Task to complete => What is needed is an exact copy of all the entries.

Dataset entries
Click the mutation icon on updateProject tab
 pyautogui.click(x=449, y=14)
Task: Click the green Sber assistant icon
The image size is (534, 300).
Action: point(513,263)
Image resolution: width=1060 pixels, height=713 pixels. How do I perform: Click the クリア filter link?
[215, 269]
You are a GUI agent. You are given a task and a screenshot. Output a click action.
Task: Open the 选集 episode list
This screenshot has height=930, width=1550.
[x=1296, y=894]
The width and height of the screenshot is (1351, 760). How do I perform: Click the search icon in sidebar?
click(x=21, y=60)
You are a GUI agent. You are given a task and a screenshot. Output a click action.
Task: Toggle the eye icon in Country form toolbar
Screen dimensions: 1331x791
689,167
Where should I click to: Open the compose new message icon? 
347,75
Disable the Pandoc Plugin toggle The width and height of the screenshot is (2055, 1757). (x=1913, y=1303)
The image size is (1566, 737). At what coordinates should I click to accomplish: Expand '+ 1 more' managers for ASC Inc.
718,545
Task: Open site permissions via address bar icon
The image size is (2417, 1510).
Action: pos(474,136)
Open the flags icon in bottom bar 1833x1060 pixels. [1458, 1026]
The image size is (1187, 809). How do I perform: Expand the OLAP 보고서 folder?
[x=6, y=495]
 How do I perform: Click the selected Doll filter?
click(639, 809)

Written answer =>
Click the mutation icon on updateProject tab
 pyautogui.click(x=449, y=14)
Task: Click the green Sber assistant icon
The image size is (534, 300).
Action: point(513,263)
Image resolution: width=1060 pixels, height=713 pixels. How do I perform: Click the クリア filter link?
[215, 269]
You are a GUI agent. You are given a task and a screenshot. Output a click action.
Task: Open the 选集 episode list
This screenshot has height=930, width=1550.
[x=1296, y=894]
The width and height of the screenshot is (1351, 760). How do I perform: Click the search icon in sidebar?
click(x=21, y=60)
You are a GUI agent. You are given a task and a screenshot. Output a click action.
Task: Toggle the eye icon in Country form toolbar
Screen dimensions: 1331x791
689,167
Where should I click to: Open the compose new message icon? 
347,75
Disable the Pandoc Plugin toggle The width and height of the screenshot is (2055, 1757). (x=1913, y=1303)
The image size is (1566, 737). At what coordinates should I click to accomplish: Expand '+ 1 more' managers for ASC Inc.
718,545
Task: Open site permissions via address bar icon
The image size is (2417, 1510).
Action: pos(474,136)
Open the flags icon in bottom bar 1833x1060 pixels. [1458, 1026]
The image size is (1187, 809). How do I perform: Expand the OLAP 보고서 folder?
[x=6, y=495]
 How do I perform: Click the selected Doll filter?
click(639, 809)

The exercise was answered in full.